* **What the task requires**
Pictures do not belong in the copy. Output exactly the lines from the one containing "Given: Open the 1h time range dropdown" to the end of the listing below.

**** Data to use ****

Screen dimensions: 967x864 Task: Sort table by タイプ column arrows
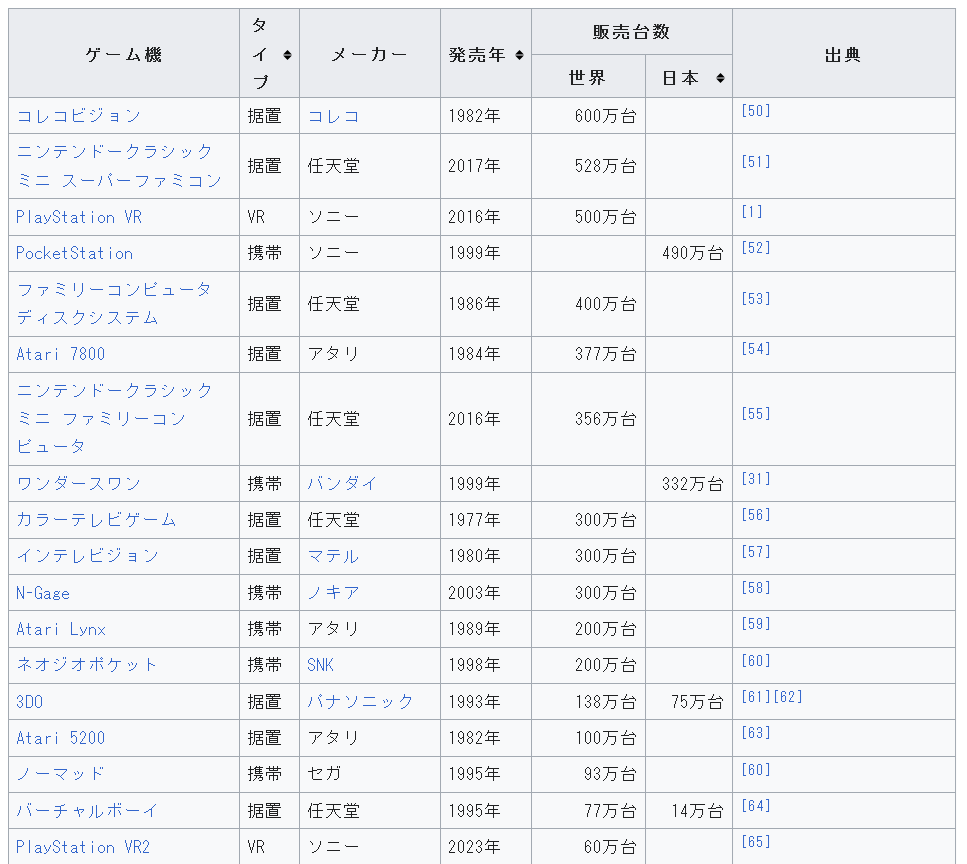click(287, 55)
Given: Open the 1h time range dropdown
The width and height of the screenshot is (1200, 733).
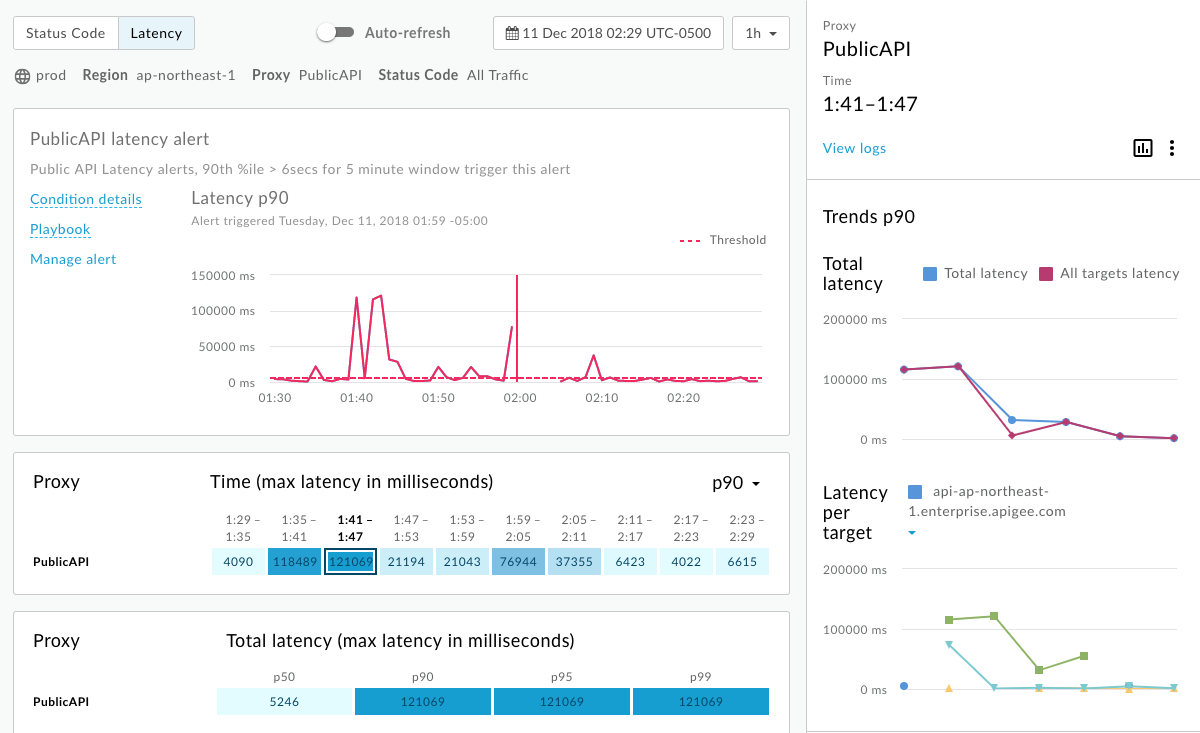Looking at the screenshot, I should pos(760,33).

****

* **Problem solution**
Given: Open the 1h time range dropdown
The width and height of the screenshot is (1200, 733).
Looking at the screenshot, I should pos(760,33).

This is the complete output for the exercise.